The relish sets the dish apart from its fried seafood cousins, diplomatically tempering the salt and grease to keep you coming back for more. It’s hard not to resist every piece, even from the largest platter, despite knowing more food is on the way.
Located in a nondescript shopping plaza along a busy stretch of Old Country Road, Jalea has about 40 seats between the dining room and the bar, which for now remains bare as the restaurant waits to secure its liquor license.
Get past this and you’ll leave with a lesson in the complexities of Peruvian fare, a melting pot of influences that include indigenous Inca combined with centuries of settlers and immigrants from Spain and Italy to China, Japan and West Africa.
No Peruvian restaurant would be complete without rotisserie chicken, which comes in quarter, half or whole-bird portions of tender, well-seasoned meat, but at Jalea it lacks the crisp skin you’ll find in other spots.
Instead, let loose on the menu and you’ll find lots of success. Make sure to have plenty of aji present, a garlicky green aioli laced with heat that arrives shortly after you’re seated. You’ll find there’s little that’s not transformed by a dip or a dollop.
Be warned, the hearty bowls of soup, like many of the appetizers, are enough for a meal. The aguadito de pollo comes with bobbing pieces of tender chicken and rice in a rich cilantro-tinged broth. Chupe de pescado is the Peruvian equivalent to a buttery chowder, loaded with delicately poached filets of white fish and hard-boiled egg.
Antichuchos, beef hearts tenderized in a marinade of vinegar, garlic and spices, take their cue from street food. The meat comes skewered on a metal stick and tears tender whether you order it grilled medium or medium-rare. (Paging Cupid, break out the yellow arrow. The hearts will make the skittish converts.)
Ceviches, raw fish “cooked” in a citrus marinade, are heavy on the lime juice, overpowering the sea bass in the classico de pescado, while complementing the ceviche mixto, a mix of fluke, shrimp, calamari and octopus.

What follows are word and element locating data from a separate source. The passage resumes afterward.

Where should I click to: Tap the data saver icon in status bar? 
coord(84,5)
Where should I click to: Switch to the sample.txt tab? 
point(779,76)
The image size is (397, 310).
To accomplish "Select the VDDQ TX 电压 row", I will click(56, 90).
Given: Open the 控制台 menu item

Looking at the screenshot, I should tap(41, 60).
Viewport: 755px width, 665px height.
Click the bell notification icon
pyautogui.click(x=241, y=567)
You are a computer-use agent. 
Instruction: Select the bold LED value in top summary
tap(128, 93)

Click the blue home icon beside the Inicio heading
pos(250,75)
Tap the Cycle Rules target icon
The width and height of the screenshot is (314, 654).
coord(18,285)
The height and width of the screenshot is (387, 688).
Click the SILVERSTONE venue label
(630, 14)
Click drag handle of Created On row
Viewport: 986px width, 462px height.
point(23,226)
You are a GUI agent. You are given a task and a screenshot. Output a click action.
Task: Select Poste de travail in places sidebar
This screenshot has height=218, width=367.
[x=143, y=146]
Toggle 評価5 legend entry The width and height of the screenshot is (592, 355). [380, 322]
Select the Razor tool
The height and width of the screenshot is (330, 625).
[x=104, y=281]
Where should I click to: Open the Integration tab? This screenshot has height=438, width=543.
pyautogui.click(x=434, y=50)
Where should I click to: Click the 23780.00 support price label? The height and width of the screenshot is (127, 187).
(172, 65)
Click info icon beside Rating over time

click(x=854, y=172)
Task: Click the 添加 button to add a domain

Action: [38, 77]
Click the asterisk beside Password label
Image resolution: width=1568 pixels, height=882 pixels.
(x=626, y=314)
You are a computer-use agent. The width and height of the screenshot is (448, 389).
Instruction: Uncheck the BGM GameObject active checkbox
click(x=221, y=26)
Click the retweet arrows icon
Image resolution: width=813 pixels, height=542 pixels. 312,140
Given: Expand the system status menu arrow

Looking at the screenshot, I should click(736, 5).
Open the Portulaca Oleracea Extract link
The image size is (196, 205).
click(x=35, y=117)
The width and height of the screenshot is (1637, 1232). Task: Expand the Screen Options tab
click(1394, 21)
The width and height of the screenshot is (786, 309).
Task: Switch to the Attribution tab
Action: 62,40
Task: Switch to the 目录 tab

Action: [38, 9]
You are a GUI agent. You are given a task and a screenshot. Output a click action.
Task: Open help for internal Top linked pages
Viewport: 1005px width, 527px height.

Arroz chaufa carne o pollo, a Peruvian-style fried rice, shows Peru’s Chinese settlers have been great tutors. Here, savory kernels of soy sauce-colored rice come studded with scallions, eggs and bite-sized hunks of chewy beef.
A dish that I hope can be fixed is bistec o lo pobre, a steak topped with a sunny-side up egg that had me nostalgic for other Latin-centric versions of rustic cuts of beef topped with a pair of runny eggs. In a good version, you break the yolk and the steak is coated in a creamy sauce. On two visits to Jalea, the steak was dry, the yolks stiff.
Clearly, the meat of choice at Jalea comes from the sea.